October 29, 2014 @ 5:00 pm - 6:30 pm | Stevenson Fireside Lounge
FreeIn this talk, I draw on elements of discourse analysis and information structure–specifically topic-marking–to address a long-standing problem in the syntax of Old Occitan, a medieval Romance language spoken in what is now the south of France. In Old Occitan, the position of object and adverbial clitic (weak, atonic) pronouns remains incompletely understood (Wanner 2010). I analyze clitic position specifically in affirmative main declarative sentences that contain overt preverbal subjects. In this context, clitics are either preverbal, as in (1), or post verbal, as in (2), with no apparent semantic distinction.
(1) E.N Constantis s’en anet.
and.Sir Constantine himself.from-there went
‘And Sir Constantine left.’ (Razo of 80,20 & 80,32 §8; Boutière 1964: 92)
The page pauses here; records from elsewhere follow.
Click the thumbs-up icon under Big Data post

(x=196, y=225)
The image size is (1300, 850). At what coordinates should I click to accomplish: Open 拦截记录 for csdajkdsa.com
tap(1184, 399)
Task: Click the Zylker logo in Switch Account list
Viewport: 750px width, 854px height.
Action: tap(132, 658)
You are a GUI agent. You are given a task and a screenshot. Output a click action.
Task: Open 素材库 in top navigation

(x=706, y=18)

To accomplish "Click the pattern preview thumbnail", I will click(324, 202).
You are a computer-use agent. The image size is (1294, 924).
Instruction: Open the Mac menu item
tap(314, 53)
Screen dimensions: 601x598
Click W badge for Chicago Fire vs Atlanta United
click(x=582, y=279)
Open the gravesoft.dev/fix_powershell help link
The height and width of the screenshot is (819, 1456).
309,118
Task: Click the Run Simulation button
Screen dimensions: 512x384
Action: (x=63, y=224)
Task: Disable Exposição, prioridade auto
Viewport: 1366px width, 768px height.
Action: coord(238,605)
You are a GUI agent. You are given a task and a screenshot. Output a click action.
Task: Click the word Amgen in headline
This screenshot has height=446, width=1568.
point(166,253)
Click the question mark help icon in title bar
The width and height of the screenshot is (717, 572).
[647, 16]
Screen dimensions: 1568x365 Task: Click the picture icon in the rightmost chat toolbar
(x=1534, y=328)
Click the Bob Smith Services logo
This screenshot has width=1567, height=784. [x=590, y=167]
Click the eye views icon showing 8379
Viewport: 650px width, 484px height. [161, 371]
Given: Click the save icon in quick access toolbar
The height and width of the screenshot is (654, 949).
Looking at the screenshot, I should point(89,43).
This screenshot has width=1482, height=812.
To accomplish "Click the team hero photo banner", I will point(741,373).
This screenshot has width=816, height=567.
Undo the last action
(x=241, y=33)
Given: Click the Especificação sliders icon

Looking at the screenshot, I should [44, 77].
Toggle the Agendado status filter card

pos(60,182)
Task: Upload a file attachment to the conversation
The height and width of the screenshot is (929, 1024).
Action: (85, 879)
(2) E.N Guilhem anet. s’en.
and.Sir Guillaume went himself.from-there
‘And Sir Guillaume left.’ (Razo of 208,1, §34; Boutière 1964: 325)
Previous analyses have concluded that this variation is random (Mériz 1978) or du to regional or dialectal variation (Hinzelin 2007). Neither approach satisfactorily addresses the underlying grammar or the principles underlying the distribution of the variants appears. The present analysis draws on the discourse-functional notion of topic (e.g., Reinhart 1981) as well as theoretical claims about the clausal left periphery in medieval Romance (Benincà 2006). I report empirical data from the complete troubadour biographies (vidas and razos; 13th-14th centuries) and the vida of Saint Douceline (early 14th century). Results from 470 subject-verb declaratives establish that the subject in (2) is left-dislocated, albeit covertly so. I argue that (2) is one of several instantiations of subject left-dislocation in Old Occitan and that it is both functionally and formally distinct from (1). More precisely, (1) signals topic continuity, whereas (2) is a shifting topic.
Bryan Donaldson is Assistant Professor of Languages and French Applied Linguistics at UC Santa Cruz.